Frowning at the photographs, yet trying to smile at the same time, Hardison was clearly at a loss for words.  

 

“Ah, ha!  Yeah, girl!  You gave me… uh… some kind of sonogram?”

 

Parker smiled widely.  “It’s my heart! It’s a cardiac MRI of my heart!”

 

“Oh!” Hardison said.  “Wow!”

 

“I gave you my heart,” Parker said, a little less sure.

 

Hardison picked up the photograph and showed it to Eliot.  It was black, with some strange images in white that probably showed a human heart and its associated blood vessels, if you knew what you were looking at.

 

“Woman, I love you,”  Hardison said, pulling Parker in for a hug and smooch.  “I never thought I’d get someone’s actual heart as a present.”

 

“You like it?” Parker said.  “I thought really hard about the presents this year. Everyone always says it’s the thought that counts.  And I thought, you want my heart more than anything.  So, there you go.”

 

“Not just your heart, mama,” Hardison said, waggling his eyebrows.  

 

“You can have the rest of me anytime,” Parker said.  “But now, you can have my heart too!”

 

“You’re the best,” Hardison said, and smooched her again.

 

She was already wiggling away toward Eliot’s box.  She handed it to him, eyeing him like a hawk.

 

After the MRI of her heart, it could be anything.  It was heavier than a knife or dagger would be.  Opening the box with trepidation, he was a little let down to see a plain slab of slate, the kind that the trendy brew pubs were using to serve appetizers.

 

“Uh,” he said, looking to Parker for an explanation. He’d repeatedly and heatedly denied Hardison’s ideas about presenting appetizers on pieces of slate, long slabs of reclaimed wood, etc.  The brew pub used simple white plates, and Eliot liked it that way.

 

Parker nervously darted her eyes at Hardison.  Hardison’s own eyes widened slightly as he tried to cover his own confusion, then suddenly widened as he understood what she was getting at.  

 

“Oh!” Hardison said with a smile, nodding at Parker.  “Good call, mama.”

 

Parker looked back at Eliot.  “It’s a blank slate,” she said simply.

 

“Huh?” Eliot said, but his heart suddenly began to pound.  He couldn’t find anything to say, and Parker scooted closer to him, taking his right hand in hers while Hardison nudged up against him on the left.

 

“You’ve done a lot of stuff,” Parker said simply.  “Some of it we know about, some of it we don’t.

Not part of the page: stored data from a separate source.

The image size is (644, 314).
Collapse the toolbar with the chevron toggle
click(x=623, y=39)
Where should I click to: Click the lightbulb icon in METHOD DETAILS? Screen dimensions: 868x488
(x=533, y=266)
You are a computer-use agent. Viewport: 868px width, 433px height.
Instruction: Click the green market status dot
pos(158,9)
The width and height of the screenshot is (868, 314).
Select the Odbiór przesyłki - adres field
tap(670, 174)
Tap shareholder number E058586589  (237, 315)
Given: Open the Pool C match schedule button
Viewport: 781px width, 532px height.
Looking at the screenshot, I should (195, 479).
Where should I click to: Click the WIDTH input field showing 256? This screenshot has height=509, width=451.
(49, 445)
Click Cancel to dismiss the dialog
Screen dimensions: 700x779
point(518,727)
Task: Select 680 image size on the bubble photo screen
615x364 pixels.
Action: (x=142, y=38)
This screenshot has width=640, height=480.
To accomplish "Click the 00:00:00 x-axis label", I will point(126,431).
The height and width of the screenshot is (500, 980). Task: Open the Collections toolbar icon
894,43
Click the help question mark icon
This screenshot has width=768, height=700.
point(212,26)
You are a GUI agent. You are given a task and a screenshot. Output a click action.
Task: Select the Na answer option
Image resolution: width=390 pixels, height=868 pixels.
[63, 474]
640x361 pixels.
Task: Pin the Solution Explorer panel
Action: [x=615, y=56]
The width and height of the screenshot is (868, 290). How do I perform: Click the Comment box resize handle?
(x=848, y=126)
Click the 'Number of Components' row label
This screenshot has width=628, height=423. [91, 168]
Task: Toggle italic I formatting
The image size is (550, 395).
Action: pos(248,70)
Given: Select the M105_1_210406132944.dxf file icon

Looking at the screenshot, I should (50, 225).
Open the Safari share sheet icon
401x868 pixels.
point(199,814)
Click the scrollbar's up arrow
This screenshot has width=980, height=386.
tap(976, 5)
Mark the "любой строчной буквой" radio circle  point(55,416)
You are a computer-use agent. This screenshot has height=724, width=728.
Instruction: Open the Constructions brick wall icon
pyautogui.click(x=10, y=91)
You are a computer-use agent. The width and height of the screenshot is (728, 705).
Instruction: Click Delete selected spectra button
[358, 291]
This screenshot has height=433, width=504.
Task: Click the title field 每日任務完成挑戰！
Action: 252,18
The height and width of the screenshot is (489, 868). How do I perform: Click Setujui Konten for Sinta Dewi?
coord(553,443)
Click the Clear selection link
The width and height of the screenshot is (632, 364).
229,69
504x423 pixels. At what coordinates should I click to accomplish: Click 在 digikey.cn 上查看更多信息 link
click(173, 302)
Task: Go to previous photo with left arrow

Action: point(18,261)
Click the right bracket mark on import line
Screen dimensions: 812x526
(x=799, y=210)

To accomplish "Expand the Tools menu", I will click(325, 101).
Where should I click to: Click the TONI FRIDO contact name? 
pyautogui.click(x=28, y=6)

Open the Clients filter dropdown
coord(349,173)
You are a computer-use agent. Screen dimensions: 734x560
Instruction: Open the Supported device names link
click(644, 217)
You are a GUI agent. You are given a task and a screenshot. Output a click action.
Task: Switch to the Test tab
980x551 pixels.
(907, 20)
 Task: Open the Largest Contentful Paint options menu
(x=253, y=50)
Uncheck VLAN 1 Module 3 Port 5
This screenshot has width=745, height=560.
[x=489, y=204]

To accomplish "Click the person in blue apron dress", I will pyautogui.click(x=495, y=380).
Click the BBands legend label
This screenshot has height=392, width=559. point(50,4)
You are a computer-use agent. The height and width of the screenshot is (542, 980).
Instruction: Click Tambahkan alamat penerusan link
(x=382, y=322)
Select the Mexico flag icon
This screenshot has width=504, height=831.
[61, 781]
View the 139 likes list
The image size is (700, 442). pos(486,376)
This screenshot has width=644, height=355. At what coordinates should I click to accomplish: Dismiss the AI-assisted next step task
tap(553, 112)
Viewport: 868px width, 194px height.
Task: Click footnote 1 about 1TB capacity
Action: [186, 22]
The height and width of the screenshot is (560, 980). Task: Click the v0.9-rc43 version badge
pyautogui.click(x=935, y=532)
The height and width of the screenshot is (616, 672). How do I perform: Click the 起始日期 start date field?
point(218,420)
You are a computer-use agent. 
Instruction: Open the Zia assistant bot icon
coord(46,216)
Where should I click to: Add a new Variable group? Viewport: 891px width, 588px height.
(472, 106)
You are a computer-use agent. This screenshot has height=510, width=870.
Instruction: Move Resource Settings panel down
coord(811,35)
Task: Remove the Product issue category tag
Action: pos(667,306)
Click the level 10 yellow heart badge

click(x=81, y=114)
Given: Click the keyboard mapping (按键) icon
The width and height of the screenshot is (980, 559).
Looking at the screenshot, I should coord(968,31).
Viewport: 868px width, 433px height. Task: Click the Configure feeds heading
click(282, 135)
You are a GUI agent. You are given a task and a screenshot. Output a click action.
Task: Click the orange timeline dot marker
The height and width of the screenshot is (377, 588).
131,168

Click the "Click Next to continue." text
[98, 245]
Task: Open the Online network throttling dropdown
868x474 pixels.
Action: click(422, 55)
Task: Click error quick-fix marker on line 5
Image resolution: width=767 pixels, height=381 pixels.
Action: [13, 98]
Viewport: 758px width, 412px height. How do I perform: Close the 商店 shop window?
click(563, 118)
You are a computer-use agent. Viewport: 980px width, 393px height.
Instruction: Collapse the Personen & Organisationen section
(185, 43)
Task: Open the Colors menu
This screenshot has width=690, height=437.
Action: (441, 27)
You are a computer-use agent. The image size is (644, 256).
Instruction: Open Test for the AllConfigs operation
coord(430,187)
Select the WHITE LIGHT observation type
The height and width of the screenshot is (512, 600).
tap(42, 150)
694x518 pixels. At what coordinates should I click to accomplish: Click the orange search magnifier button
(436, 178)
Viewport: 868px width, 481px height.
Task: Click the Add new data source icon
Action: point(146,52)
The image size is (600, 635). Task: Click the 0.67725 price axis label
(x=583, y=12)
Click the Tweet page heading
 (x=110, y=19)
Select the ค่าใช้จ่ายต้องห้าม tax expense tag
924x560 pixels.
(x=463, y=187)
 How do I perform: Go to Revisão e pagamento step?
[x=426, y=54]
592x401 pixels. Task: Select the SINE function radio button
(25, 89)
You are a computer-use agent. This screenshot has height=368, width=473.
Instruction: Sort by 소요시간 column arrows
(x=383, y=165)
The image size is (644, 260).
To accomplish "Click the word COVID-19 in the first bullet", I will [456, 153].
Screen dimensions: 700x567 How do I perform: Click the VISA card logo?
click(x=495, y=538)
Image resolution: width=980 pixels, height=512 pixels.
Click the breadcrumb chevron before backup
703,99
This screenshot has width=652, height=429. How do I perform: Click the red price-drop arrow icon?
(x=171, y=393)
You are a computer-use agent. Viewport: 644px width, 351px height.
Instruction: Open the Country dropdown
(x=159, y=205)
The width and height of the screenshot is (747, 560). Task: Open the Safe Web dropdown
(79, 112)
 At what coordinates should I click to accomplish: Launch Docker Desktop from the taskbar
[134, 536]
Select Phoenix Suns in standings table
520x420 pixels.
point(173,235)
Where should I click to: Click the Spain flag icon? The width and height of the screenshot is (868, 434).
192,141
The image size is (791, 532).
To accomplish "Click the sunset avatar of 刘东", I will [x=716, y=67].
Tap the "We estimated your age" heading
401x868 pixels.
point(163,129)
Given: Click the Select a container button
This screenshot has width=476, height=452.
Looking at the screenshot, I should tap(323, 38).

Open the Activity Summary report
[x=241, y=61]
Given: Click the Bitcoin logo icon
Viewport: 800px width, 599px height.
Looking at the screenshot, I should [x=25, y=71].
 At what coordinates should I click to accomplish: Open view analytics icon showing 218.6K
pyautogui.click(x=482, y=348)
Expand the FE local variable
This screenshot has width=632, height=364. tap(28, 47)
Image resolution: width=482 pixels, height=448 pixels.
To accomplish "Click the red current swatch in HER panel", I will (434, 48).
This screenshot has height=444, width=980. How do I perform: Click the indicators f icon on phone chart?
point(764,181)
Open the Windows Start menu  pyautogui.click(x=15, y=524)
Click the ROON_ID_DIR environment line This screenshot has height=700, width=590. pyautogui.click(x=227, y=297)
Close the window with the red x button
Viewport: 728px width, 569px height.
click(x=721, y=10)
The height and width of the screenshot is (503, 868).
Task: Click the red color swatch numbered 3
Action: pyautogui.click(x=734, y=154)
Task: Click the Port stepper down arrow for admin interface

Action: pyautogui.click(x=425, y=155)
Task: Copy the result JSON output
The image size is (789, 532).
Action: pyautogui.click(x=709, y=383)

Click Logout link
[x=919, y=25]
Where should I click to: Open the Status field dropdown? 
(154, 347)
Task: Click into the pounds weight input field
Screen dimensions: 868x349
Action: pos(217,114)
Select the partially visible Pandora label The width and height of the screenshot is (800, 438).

None of it matters to us.  Just so you know.”

 

Eliot felt Parker’s jumble of words hit him in the sternum and ache all the way down.  He tried to take a breath and felt it catch in his throat.  

 

“I … I don’t…” he choked.

 

“I knew it,” Parker said, narrowing her eyes.  “This wasn’t enough for you.  I’ll have to get the card.”

 

“What? No!  Parker!  Of course it’s enough…” Eliot felt awful as Parker bounded to her mastermind desk and retrieved a card from the desk drawer.

 

Miserable and ashamed, he took the card.  “I like the slate.  I get it. It means a lot to me.”

 

“Here,” Parker said.  “This goes with it.”

 

Eliot opened the plain white envelope.  His name wasn’t even written on the outside.  Inside was a stack of blank white index cards.  Eliot thumbed through them, wondering if there was invisible ink, or what.  He sniffed them and ran his fingers across them, feeling for indentations, but couldn’t detect anything.

 

“I don’t get it,” he finally said.  The blank slate, he kind of got.  It was a sweet gesture, but Eliot knew his past could never really be washed clean.  

 

“It’s carte blanche,” Parker said, proud and sincere.  

 

“Oh yeah, mama!” Hardison high fived Parker over Eliot’s simple stack of cards.  

 

Eliot was starting to get annoyed.  

 

“Dammit Hardison!” he growled.  “How come you seem to know everything about my present and I don’t even know what the hell she’s trying to get at!”

 

“Hey, man, let the lady speak,” Hardison said. “Pretty sure she’s speaking for both of us.”

 

Parker rolled her eyes at Eliot, spoiling the sincerity of the moment a little, but still, not giving up.  

 

“I gave you a blank slate, because the stuff you used to do doesn’t matter to us.  But, I’m also giving you carte blanche on whatever you do from now on. We trust you, Eliot.  You’re so good and you take such good care of us, and sometimes you get bogged down on the hard choices you have to make and maybe you forget how much we love you for everything you do.”

 

“Yup,” Hardison said, eyes shining on Eliot  with pride and love.

 

Eliot knew he couldn’t ever put into words what he felt for these two people, who’d taken a man who’d burned out his own conscience and helped him claw his way back into humanity, into their family, into their arms.

 

“I wrote you a song,” Eliot murmured, after he’d hugged them both fiercely for a while and his eyes had mostly stopped burning.     

 

“Play it for us after breakfast,” Parker said.  “I need french toast!”

 

“And Spencer special hot chocolate?” Hardison suggested.

 

“Sure thing,” Eliot said.  He already had everything ready to go for Christmas breakfast.

 

Later at the table, Parker savored her chocolate and looked at him with a wide, wide smile. “Tastes like you love us.”

 

“I do,” Eliot swore, just like he always would.

  
  
  



End file.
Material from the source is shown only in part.